[Collected data entries]
####################

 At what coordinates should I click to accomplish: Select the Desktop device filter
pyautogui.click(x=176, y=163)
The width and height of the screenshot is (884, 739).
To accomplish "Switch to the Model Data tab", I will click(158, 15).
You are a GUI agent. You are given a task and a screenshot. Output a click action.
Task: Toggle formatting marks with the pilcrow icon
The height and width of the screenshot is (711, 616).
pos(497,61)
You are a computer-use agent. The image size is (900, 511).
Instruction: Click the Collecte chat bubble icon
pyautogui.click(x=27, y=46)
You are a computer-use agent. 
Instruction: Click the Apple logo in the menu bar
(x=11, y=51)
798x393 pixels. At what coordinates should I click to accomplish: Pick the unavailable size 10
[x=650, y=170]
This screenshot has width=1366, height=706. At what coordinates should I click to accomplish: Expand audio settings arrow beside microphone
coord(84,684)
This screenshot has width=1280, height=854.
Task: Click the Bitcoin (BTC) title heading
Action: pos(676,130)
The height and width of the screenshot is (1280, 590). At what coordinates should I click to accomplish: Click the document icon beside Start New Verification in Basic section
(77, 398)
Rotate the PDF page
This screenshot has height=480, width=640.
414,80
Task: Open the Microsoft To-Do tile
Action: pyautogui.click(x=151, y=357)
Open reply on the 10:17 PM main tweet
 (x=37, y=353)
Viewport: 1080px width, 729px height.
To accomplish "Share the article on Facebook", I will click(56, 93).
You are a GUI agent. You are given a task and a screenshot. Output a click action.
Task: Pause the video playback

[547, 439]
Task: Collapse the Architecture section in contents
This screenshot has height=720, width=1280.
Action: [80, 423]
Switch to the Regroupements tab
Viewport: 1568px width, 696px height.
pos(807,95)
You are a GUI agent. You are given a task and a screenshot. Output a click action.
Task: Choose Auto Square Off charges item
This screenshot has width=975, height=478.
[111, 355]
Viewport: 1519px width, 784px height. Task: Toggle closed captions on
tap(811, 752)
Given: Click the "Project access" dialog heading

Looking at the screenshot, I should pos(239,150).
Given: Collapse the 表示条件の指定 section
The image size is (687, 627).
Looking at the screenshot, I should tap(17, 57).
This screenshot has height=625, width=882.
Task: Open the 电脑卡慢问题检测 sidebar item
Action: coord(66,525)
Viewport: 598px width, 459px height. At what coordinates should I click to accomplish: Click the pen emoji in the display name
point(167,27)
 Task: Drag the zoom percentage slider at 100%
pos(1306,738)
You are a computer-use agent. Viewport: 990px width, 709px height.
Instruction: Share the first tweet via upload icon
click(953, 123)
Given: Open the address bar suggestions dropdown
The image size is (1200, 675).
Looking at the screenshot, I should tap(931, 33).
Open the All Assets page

####################

What the task asks
The data must be duplicated exactly, with nothing left out.

Response
 At what coordinates should I click to accomplish: Select the Desktop device filter
pyautogui.click(x=176, y=163)
The width and height of the screenshot is (884, 739).
To accomplish "Switch to the Model Data tab", I will click(158, 15).
You are a GUI agent. You are given a task and a screenshot. Output a click action.
Task: Toggle formatting marks with the pilcrow icon
The height and width of the screenshot is (711, 616).
pos(497,61)
You are a computer-use agent. The image size is (900, 511).
Instruction: Click the Collecte chat bubble icon
pyautogui.click(x=27, y=46)
You are a computer-use agent. 
Instruction: Click the Apple logo in the menu bar
(x=11, y=51)
798x393 pixels. At what coordinates should I click to accomplish: Pick the unavailable size 10
[x=650, y=170]
This screenshot has width=1366, height=706. At what coordinates should I click to accomplish: Expand audio settings arrow beside microphone
coord(84,684)
This screenshot has width=1280, height=854.
Task: Click the Bitcoin (BTC) title heading
Action: pos(676,130)
The height and width of the screenshot is (1280, 590). At what coordinates should I click to accomplish: Click the document icon beside Start New Verification in Basic section
(77, 398)
Rotate the PDF page
This screenshot has height=480, width=640.
414,80
Task: Open the Microsoft To-Do tile
Action: pyautogui.click(x=151, y=357)
Open reply on the 10:17 PM main tweet
 (x=37, y=353)
Viewport: 1080px width, 729px height.
To accomplish "Share the article on Facebook", I will click(56, 93).
You are a GUI agent. You are given a task and a screenshot. Output a click action.
Task: Pause the video playback

[547, 439]
Task: Collapse the Architecture section in contents
This screenshot has height=720, width=1280.
Action: [80, 423]
Switch to the Regroupements tab
Viewport: 1568px width, 696px height.
pos(807,95)
You are a GUI agent. You are given a task and a screenshot. Output a click action.
Task: Choose Auto Square Off charges item
This screenshot has width=975, height=478.
[111, 355]
Viewport: 1519px width, 784px height. Task: Toggle closed captions on
tap(811, 752)
Given: Click the "Project access" dialog heading

Looking at the screenshot, I should pos(239,150).
Given: Collapse the 表示条件の指定 section
The image size is (687, 627).
Looking at the screenshot, I should tap(17, 57).
This screenshot has height=625, width=882.
Task: Open the 电脑卡慢问题检测 sidebar item
Action: coord(66,525)
Viewport: 598px width, 459px height. At what coordinates should I click to accomplish: Click the pen emoji in the display name
point(167,27)
 Task: Drag the zoom percentage slider at 100%
pos(1306,738)
You are a computer-use agent. Viewport: 990px width, 709px height.
Instruction: Share the first tweet via upload icon
click(953, 123)
Given: Open the address bar suggestions dropdown
The image size is (1200, 675).
Looking at the screenshot, I should tap(931, 33).
Open the All Assets page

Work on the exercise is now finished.